OMP_set_dynamic() less helpful than what I expect?

I hope everyone is doing well!

I am new to OpenMP. And I guess this question is very basic. But I couldn't find a good answer and looking forward to any advice.

I am running my code using OpenMP on the cluster. I have CALL OMP_set_dynamic(.TRUE.) in my code. And I use OpenMP to parallelize the following loop:

!$OMP PARALLEL DO COLLAPSE(2) DEFAULT(PRIVATE) SHARED(var1, var2) SCHEDULE(DYNAMIC)
DO i = 1,NI
  DO j = 1,NJ
    ......
  END DO
END DO
!$OMP END PARALLEL DO

I set NI = 123, NJ=121.

I think I have access to at least 20 CPUs on the cluster. The htop shows that I have 24 actually. But when I run the code, it seems like not all CPUs are used. The htop displays "Tasks:43, 115 thr; 13 running". (Sorry that I haven't been allowed to insert a picture.) I also try another version without COLLAPSE(2), but no big difference.

My guess is that I don't have enough tasks to allocate to all CPUs. But I am not sure. Any advice is appreciated!

And I am also looking forward to any advice to take full advantage of the cluster besides my usage of CALL OMP_set_dynamic(.TRUE.) and SCHEDULE(DYNAMIC). Also welcome to comment on whether I should use COLLAPSE(2) or not. Thanks!

Solution

OMP_set_dynamic() and SCHEDULE(DYNAMIC) are two unrelated things.

The former controls dynamic parallelism in OpenMP, which is the ability of the runtime to decide how many threads are needed for a particular parallel region and start less than the specified maximum number of threads. For example, if you have a combined PARALLEL SECTIONS construct with two sections inside and you have OMP_NUM_THERADS set to 24, it makes no sense to spawn 24 threads for that region when there are only two tasks (sections) to execute.

The latter tells OpenMP to how to schedule the loop iterations between the threads. DYNAMIC scheduling policy distributes the iterations on a first come first served basis.
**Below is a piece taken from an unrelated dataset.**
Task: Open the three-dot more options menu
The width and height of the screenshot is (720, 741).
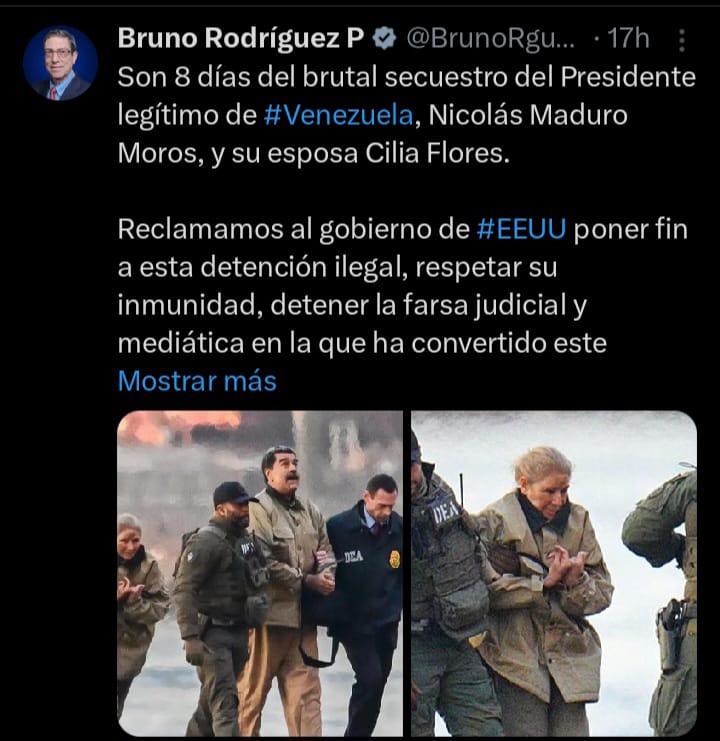Action: (x=681, y=40)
Without a chunk size specification, e.g., SCHEDULE(DYNAMIC,100), dynamic schedule defaults to chunk size of 1, which means each iteration becomes an OpenMP task of its own. Given the COLLAPSE(2) clause, you have an iteration space of NI * NJ or 14883 iterations and the same amount of OpenMP tasks. If you don't do enough work in the inner loop, the OpenMP overhead will completely swamp any performance benefits you get from running in parallel.

The only use of dynamic scheduling is for situations where the work done in the loop body may differ wildly from iteration to iteration. A typical example is rendering the Mandelbrot fractal. It takes far less iterations for points away from the Mandelbrot set to escape the attractor than for points near it. If the work per iteration is constant, e.g., you multiply each element of a matrix by a constant factor, then you shouldn't use dynamic but rather static scheduling.

Whether you should use COLLAPSE(2) or not squarely depends on what is going on in the inner loop. Collapsing the iteration space results in the use of integer division and modulo operations for reconstructing the original loop variables, which may slow down tight loops. Also, it may prohibit vectorisation, which may or may not have a negative effect.

As pointed by Vladimir F, it is hard to optimise when you have your hands on the hardware and practically impossible when you don't have a clue about the code. Although there are general things that you may be doing wrong, I'd suggest that you learn how to use tools such as Intel® VTune™ Profiler to profile your code and look for inefficiencies and performance bottlenecks on your own. If you don't have access to such tools on the cluster, install them on your own computer. OpenMP is well supported by all modern compilers except for MS Visual C++ (which supports a very old version only) and it runs everywhere.